Thomas McCarthy: Waterford, UCC, Fianna Fáil



Thomas McCarthy: Waterford, UCC, Fianna Fáil


Life History;


Tom is a poet from County Waterford, who describes what University College Cork (UCC) was like in the 1970s. He is an admirer of Fianna Fáil and he discusses the party’s politics. He talks about his work and about other poets.
Tom was born in Cappoquin, County Waterford in 1954. His mother’s family were heavily involved in Nationalist politics.
Cappoquin was contiguous with the Ring Gaeltacht and he spoke Irish to native speakers; a relative of his was recorded by RTE reciting poems in Irish and by a local folklorist. He came to UCC in 1972 and has been in Cork ever since.
He was involved with the Fianna Fáil party and wrote a novel based on the party’s history. He describes the party’s reading of Irish history. He talks about the political and social culture of UCC in the 1970s.
He was a poet, and after college he became a full-time writer.


25 May 1999




Ireland; Waterford; Cork; 1900s


Published Material:

Hunter, Stephen (1999), Life Journeys: Living Folklore in Ireland Today, Cork: The Northside Folklore Project.


Cork Folklore Project Audio Archive


Cork Folklore Project










47min 12sec


Montenotte, Cork

Original Format



The following is a short extract from the interview transcript relating to the audio extract above. Copyright of the Cork Folklore Project. If you wish to access further archival material please contact CFP,

TMcC: In 1972. And then I came up to UCC straight from the Leaving Cert. And that was really when I arrived in Cork in '72. So I've been in Cork for, what is that 27 years is it? Good God. Terrifying.


SH:      Was '72 with the Northern situation in a way, it was almost in the sense of em, you know actual military hostilities and the number of people engaged and riots and demonstrations was almost like, the peak of the troubles, of the modern phase of the troubles in one sense like it's become a lot more sophisticated perhaps, a lot of the military activity since then but it never really has reached a no-go areas and things like that. Was there a sort of feeling that this thing was just going to go on escalating or could go on escalating and possibly engulf the whole of Ireland somehow?

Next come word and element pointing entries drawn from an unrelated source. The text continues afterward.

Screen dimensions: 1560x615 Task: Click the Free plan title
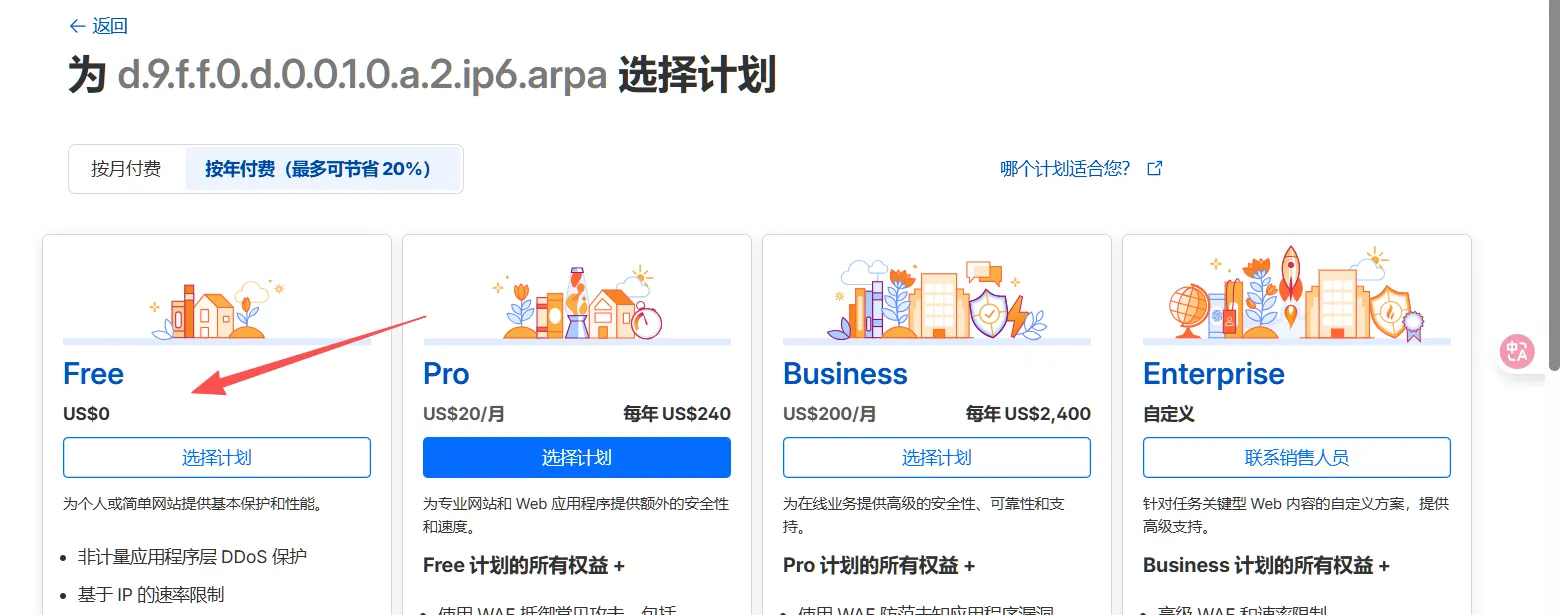94,374
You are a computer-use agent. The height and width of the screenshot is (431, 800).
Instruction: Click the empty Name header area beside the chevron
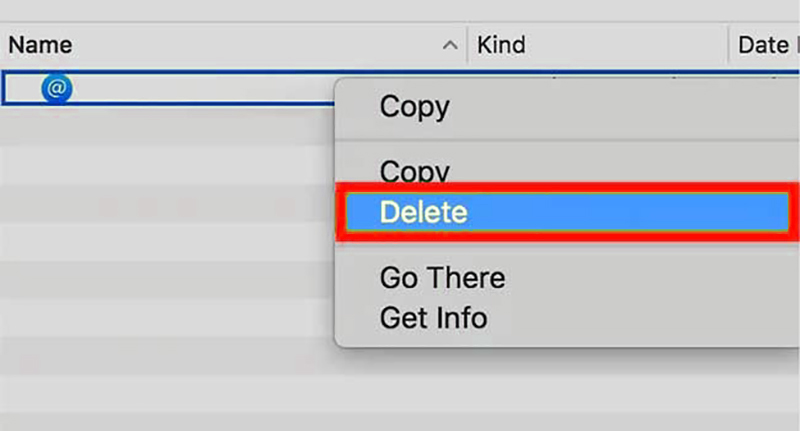point(255,45)
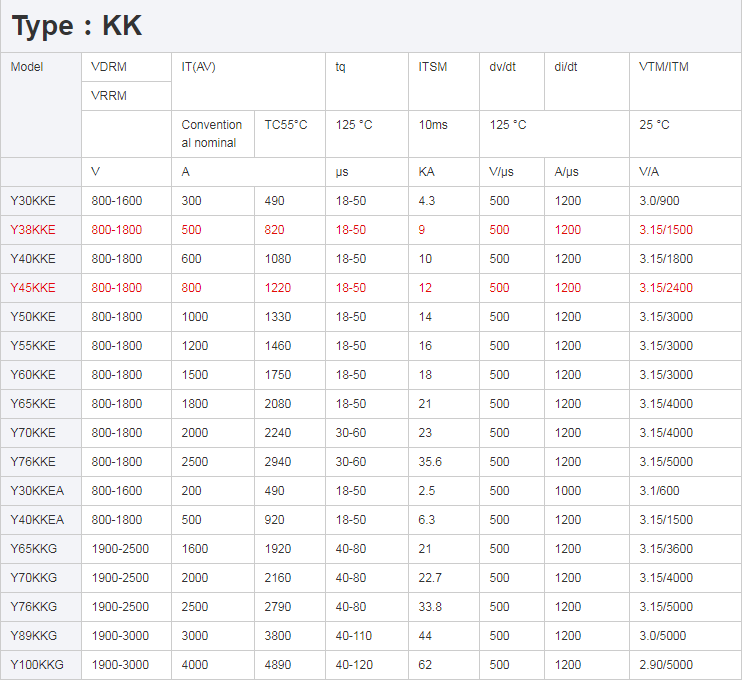Select the Y30KKE model row label
This screenshot has width=743, height=681.
click(x=33, y=201)
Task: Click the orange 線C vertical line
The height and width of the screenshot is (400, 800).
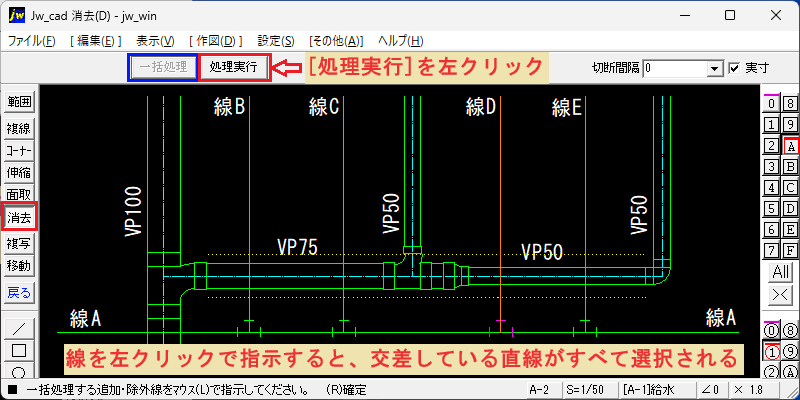Action: (344, 204)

TMcC: Well you know, I suppose my own situation was peculiar in that really in 1972 at the age of eighteen I was really only interested in myself and my own poetry you know. Everything else that happened was a very distant second.


SH:      Was it quite a good feeling to be distant from something like that?

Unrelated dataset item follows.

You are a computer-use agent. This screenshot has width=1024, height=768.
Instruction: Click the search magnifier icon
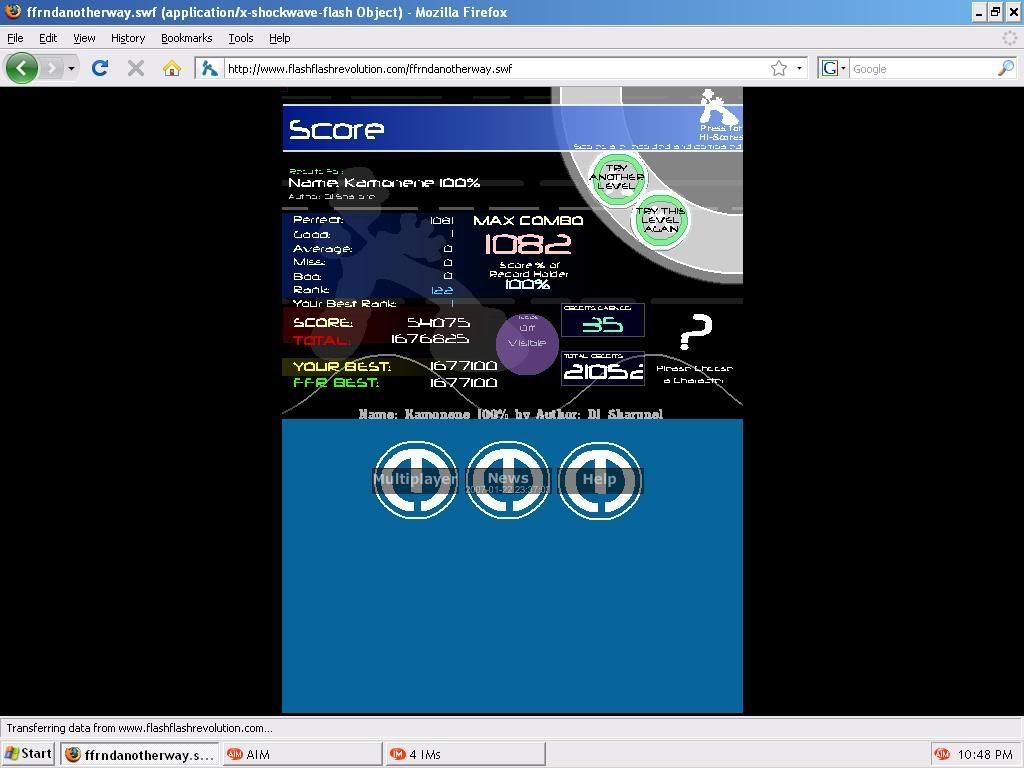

TMcC: Well, for me it was absolutely necessary because something terrible had happened. Em, when I was a young man, in fact, I was involved in the Fianna Fáil party which would see itself as mainly as the inheritor of old Sinn Féin, as the Republican party, very anti-Britsh, very anti-English and adamantly and furiously confident that Ulster would become part of Ireland, that the British administration of the six counties was only a temporary arrangement. Em, but you see I 1970 when I was sixteen the arms trial blew up in the face of the Fianna Fáil party and split it. So, em by 1972 when I was 18, really I was utterly and absolutely uncomfortable with the Fianna Fáil party. I suppose the kind of people I hung around with, people like John Freher and George Armstrong of Lismore and Ned Lonegan of Cappoquin and that, these kinds of people, they would have been in the PD wing of Fianna Fáil, the kind of Desmond O'Malley wing, not really the Republican wing you know? And so they were horrified by what had happened you know and believed a lot of the anti-Haughey propaganda of the time. And eh, so when I say I was only interested in my poetry and in myself it was probably a kind of survival mechanism as well, I didn't want to really have to deal with all these problems that arose for Fianna Fáil after the arms trial you know. I describe that time actually, and the year 1973 as well, in the novel I wrote 'Without Power'. It's very much sort a way of recapturing that time you know.